With Klotho, your Devs can still think in terms of high-level abstractions while solving a problem, without having operations people looking over their shoulders, demanding strict architectural constraints for each line of code they write...and your Operations team can still freely choose technologies they feel are needed without needing Developers involved in the process or having Developers going over their heads and making changes to the app in production.

Neither side steps on the other's toes.

Klotho doesn't demand changes to your existing organizational roles; they can stay exactly the way they are. All Klotho does is abstract away the minutiae of wiring together parts, boilerplate, things that get in the way of inter-team communication, busywork that shouldn't have to be done in the first place.

Klotho: Scaling From No-Ops to Full-Ops.

If you're just looking to get a basic cloud-native version of your app up and running quickly from local app code, you can let Klotho architect a default for you, and be done with DevOps. If you're a major concern with hundreds of engineers, you can keep your existing architecture, let your DevOps team go to town on the additional IaC that Klotho generates, and incrementally add the changes to your org.
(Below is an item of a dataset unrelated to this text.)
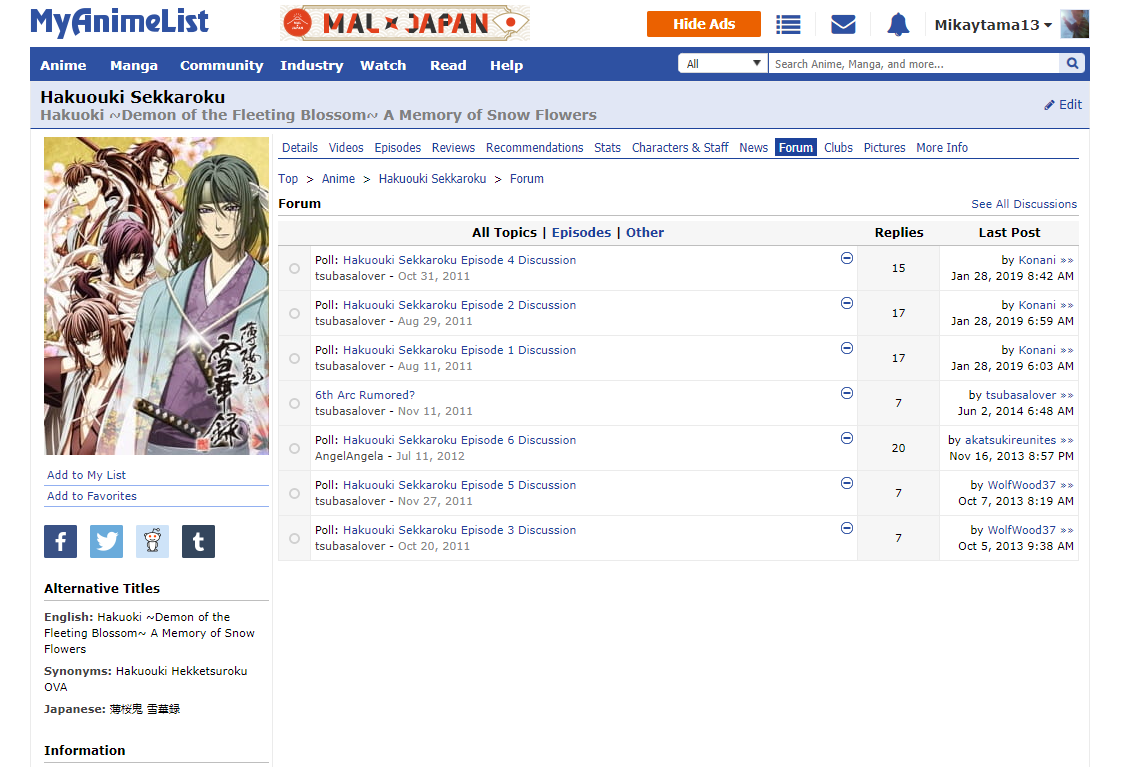The height and width of the screenshot is (767, 1138).
Task: Select radio circle beside Episode 1 Discussion
Action: click(294, 358)
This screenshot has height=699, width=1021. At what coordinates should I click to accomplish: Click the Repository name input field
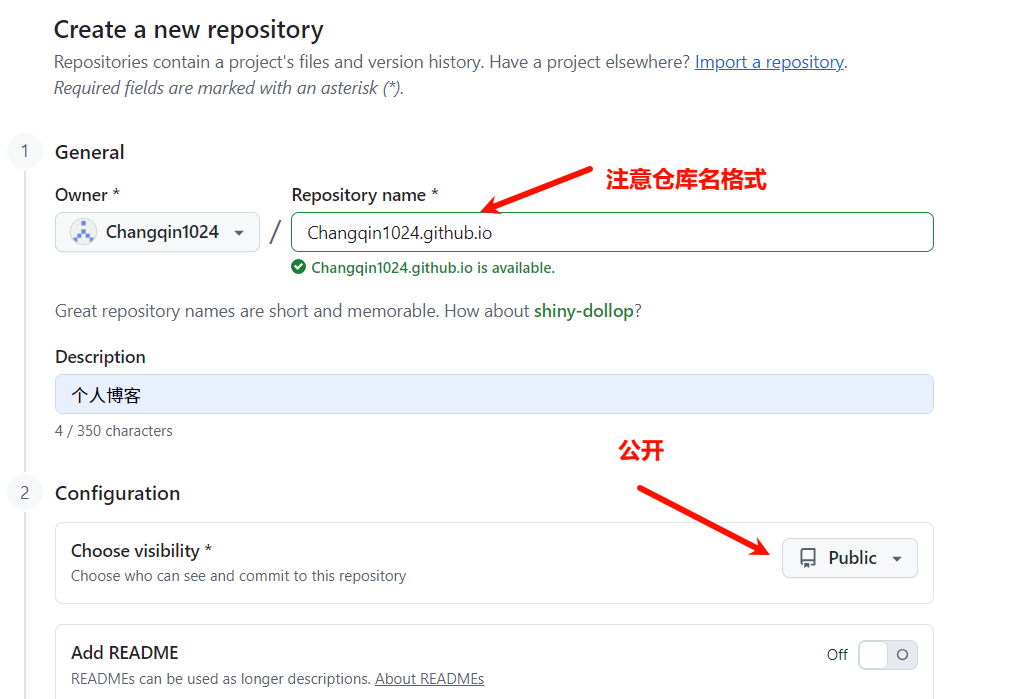point(610,231)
Klotho, by design, assumes every project you run it on is brownfield.

In the grand scheme of things, both DevOps and cloud computing are concepts in their infancy. The more we work with these paradigms, the more things we build - and scale - with them, the more best practices will start to emerge.

This is why Klotho's role in DevOps is so liberating, for lack of a better word. You will learn as you go, you will make mistakes, and Klotho will be there right alongside you so you can quickly adapt - not replace - your architecture and organization to fit changing trends and requirements, and ship awesome products faster.